Apenas conto uma história. Uma história de amor e de afeto.
Quando comecei a trabalhar com arte circense, tarde, aos 26 anos, eu sempre ouvi que o circo tradicional era fechado aos novos circenses. E por isso sempre achei muita arrogância da minha parte dizer que eu era “do circo”. Sempre me apresentei como uma bailarina que pratica arte circense.
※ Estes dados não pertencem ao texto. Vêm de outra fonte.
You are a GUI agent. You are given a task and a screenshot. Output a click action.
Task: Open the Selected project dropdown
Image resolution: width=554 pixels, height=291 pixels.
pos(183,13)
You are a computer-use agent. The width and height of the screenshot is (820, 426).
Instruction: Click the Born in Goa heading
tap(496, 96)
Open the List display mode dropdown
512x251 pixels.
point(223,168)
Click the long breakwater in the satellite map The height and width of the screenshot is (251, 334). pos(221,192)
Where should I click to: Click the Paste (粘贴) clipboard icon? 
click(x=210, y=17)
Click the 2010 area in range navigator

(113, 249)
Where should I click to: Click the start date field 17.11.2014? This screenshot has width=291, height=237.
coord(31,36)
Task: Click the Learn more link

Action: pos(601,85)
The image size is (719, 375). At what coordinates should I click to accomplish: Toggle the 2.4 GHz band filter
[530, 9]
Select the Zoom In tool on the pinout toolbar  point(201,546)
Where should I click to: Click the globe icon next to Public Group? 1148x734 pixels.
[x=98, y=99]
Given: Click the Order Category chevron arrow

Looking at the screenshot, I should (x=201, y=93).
Moro em Guapimirim. Interior do Rio de Janeiro. Raramente vem circo aqui na minha cidade. A prefeitura não facilita, os terrenos têm aluguel caro, o público não pode pagar um valor justo pelos ingressos, a defesa civil e os bombeiros demoram a atender os circenses. E tudo isso se traduz em dias não trabalhados para os circenses, perda de dinheiro, o que os desmotiva a voltar nesta cidade.
Em 2013, na praça principal de Guapimirim, chegou o Circo Real Madri. Uma lona relativamente pequena. Eu trabalhava ali perto com o meu projeto social de circo.
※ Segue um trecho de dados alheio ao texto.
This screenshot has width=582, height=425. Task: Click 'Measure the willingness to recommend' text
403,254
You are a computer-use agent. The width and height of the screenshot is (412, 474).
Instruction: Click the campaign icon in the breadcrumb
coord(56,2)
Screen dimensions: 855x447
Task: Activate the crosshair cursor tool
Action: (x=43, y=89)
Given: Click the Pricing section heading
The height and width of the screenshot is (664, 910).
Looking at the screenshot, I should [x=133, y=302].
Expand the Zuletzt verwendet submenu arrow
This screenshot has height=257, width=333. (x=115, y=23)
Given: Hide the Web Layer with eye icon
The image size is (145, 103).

Com um certo receio, já que tanto ouvi sobre o suposto preconceito dos circenses tradicionais em relação aos que brincam de circo, fui até a lona quando eles ainda estavam se organizando.
Fui recebida pelo Luizão. Dono do circo. Um senhor sério mas de fala mansa, sotaque do sul e olhar profundo. Apresentei-me como uma bailarina que praticava aéreos e que tinha uma escolinha de circo em Guapimirim. Para minha surpresa este circo não tinha ninguém que fazia número de tecido, então eu pedi para fazer uma apresentação no espetáculo deles. Para mim, uma honra! Nunca havia me apresentado numa lona.
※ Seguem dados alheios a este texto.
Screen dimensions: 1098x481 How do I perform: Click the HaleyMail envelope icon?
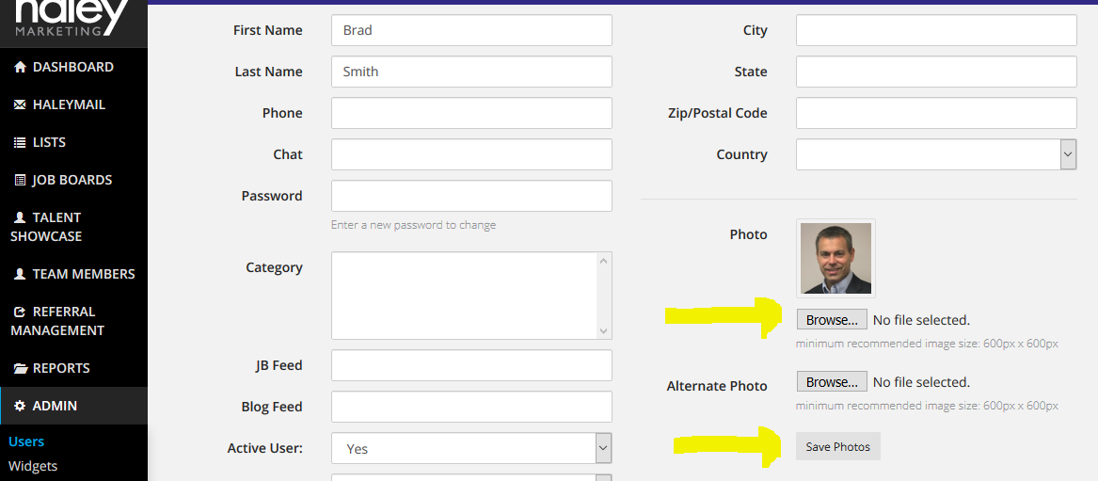tap(20, 105)
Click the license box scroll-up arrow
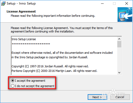The height and width of the screenshot is (103, 133). [119, 39]
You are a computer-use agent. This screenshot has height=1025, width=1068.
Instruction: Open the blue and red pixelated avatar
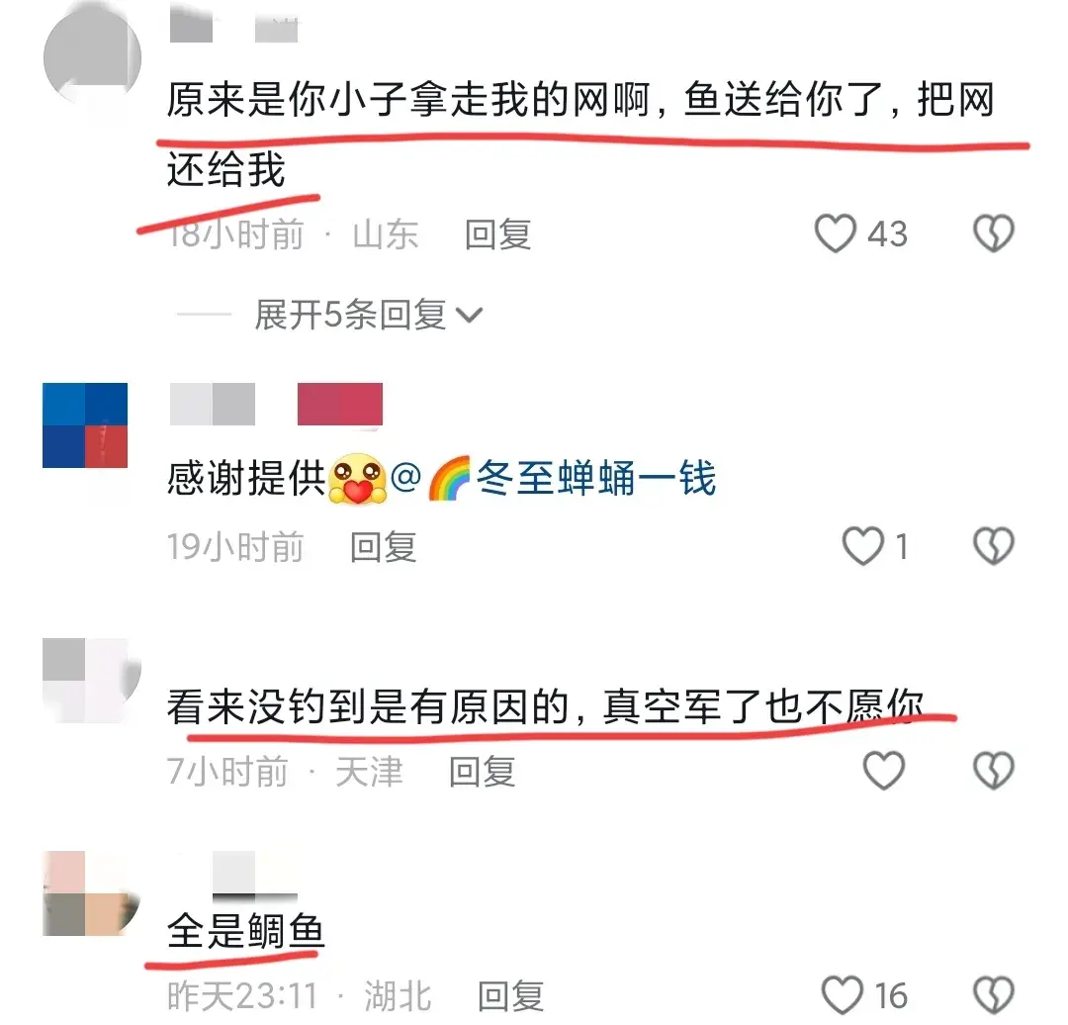tap(85, 425)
Montei um número bem tradicional e na primeira noite que a prefeitura finalmente os autorizou, eu me apresentei. Nervosa! E feliz da vida!
E a partir daí as portas deste circo estavam abertas para mim. Comigo vieram meus alunos. Todos tinham livre acesso à lona. Assim como eu, todos os meus foram recebidos com muita alegria! A família de Luizão nos tratava como estrelas. Fizemos aulas de malabares com os filhos dele. Passamos noites incríveis de muitas risadas na intimidade da família que se reúne debaixo da lona para beber, comer e criar esquetes hilárias de palhaçaria e mágica no improviso. E para minha grande alegria, os filhos do circo foram ao meu galpão fazer a minha aula.
Trocamos! Compartilhamos conhecimento. Sem nenhuma barreira.
E, como todo circo de lona, eles se foram.
Maio de 2014. Eu estava na praça principal de Guapimirim quando escutei um carro com megafone anunciando: Cecília, que está aí na praça de Guapimirim! Venha até o carro do circo Real Madri!
Eles voltaram!
Não só voltaram como lembraram de mim. E foi mais um ano em que eu me apresentei na lona, em outro terreno, uma lona maior do que a do outro ano, e desta vez com um número menos tradicional e mais a minha cara. Levei meus alunos para fazer aula no circo. Trocamos truques, confraternizamos!
Hoje, Luizão e seus filhos me indicam para todos os circos da rede deles. Meus alunos têm portas abertas para treinar lá e até fizeram uma apresentação de trapézio fixo em um dos shows. Eu tenho o privilégio de ter aula de malabares com os filhos do circo, aula de palhaçaria, aula de história viva do circo todos os anos que o Circo real Madri nos prestigia com sua presença em Guapimirim.
E por isso, com todo respeito aos acadêmicos e estudiosos, eu despretensiosamente digo que eu sou de uma família circense, sou da família do circo do Luizão, não de uma geração que surgiu por laços de sangue, mas da geração que surge através de laços, nós bem fortes e cordas bem empatadas, por amor e muito afeto.